Light fills our living room in a very beautiful way every evening. The window does not have any blinds yet, and we are waiting for our power drill to arrive, but part of me will miss the bold, unfiltered light. Last night after a simple dinner of corn on the cob (one of the best summer vegetables) and black beans and rice, Guion worked on all of the technical details involved in pre-brewing (math, washers, wrenches, pipes). I sat on the couch and watched him while I read and drank a glass of wine. I thought about the serious joy that comes from focus. We were both intensely concentrated on our tasks–Guion, on preventing leaks; me, on connecting ideas–and though our solemn faces and knit brows would never betray it, we were very happy.

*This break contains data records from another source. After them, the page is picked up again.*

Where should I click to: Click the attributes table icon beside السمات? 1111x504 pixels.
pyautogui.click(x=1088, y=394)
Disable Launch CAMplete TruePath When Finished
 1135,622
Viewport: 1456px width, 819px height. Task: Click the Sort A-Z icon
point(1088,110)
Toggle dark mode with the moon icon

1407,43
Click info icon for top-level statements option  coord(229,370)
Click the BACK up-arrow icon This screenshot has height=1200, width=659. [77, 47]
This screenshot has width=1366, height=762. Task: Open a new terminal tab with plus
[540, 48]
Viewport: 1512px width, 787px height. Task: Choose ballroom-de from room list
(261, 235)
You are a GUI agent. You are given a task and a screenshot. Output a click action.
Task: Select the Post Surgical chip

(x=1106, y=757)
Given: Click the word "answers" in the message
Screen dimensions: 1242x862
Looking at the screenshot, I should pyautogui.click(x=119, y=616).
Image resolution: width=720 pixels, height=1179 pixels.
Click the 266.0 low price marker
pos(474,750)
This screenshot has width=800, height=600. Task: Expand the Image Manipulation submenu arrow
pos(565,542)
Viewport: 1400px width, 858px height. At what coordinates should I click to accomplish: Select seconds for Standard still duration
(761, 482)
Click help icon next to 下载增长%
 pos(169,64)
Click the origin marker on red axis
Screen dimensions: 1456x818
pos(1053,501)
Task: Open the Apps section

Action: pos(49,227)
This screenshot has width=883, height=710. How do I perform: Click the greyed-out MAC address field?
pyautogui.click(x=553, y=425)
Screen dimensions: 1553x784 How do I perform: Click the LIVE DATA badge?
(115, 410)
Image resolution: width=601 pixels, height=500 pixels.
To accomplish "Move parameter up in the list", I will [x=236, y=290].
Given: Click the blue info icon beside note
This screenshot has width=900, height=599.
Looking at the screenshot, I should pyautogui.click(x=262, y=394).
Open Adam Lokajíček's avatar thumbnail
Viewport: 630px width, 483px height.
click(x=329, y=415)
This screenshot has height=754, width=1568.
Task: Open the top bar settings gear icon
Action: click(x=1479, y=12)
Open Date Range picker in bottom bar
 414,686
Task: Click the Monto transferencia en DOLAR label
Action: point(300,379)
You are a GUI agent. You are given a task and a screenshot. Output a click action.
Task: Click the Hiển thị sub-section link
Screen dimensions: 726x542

I am re-reading Jacob’s Room by Woolf now, because our church has a book club and I want to go. I miss talking about books. This is the best passage in the novel, in my opinion, and it reminds me why I love Woolf and why she always changes the way I think about people:

It seems then that men and women are equally at fault. It seems that a profound, impartial, and absolutely just opinion of our fellow creatures is utterly unknown. Either we are men, or we are women. Either we are cold, or we are sentimental. Either we are young, or growing old. In any case life is but a procession of shadows, and God knows why it is that we embrace them so eagerly, and see them depart with such anguish, being shadows. And why, if this and much more than this is true, why are we yet surprised in the window corner by a sudden vision that the young man in the chair is of all things in the world most real, the most solid, the best known to us–why indeed? For the moment after we know nothing about him. Such is the manner of our seeing. Such the conditions of our love.

Jacob’s Room, Virginia Woolf

Oh, Guion has a little website now, too! Check it out.

“Only at Christmas Time” by Sufjan Stevens came on Pandora while I was cleaning out old accounts at work today and I nearly started crying. Something about that song always gets me. It’s so beautiful. And then “Fidelity” (Regina Spektor) came on, and I felt like I was a freshman at Carolina all over again, walking to Hamilton Hall and feeling full of helium, terrified and smiling at everyone.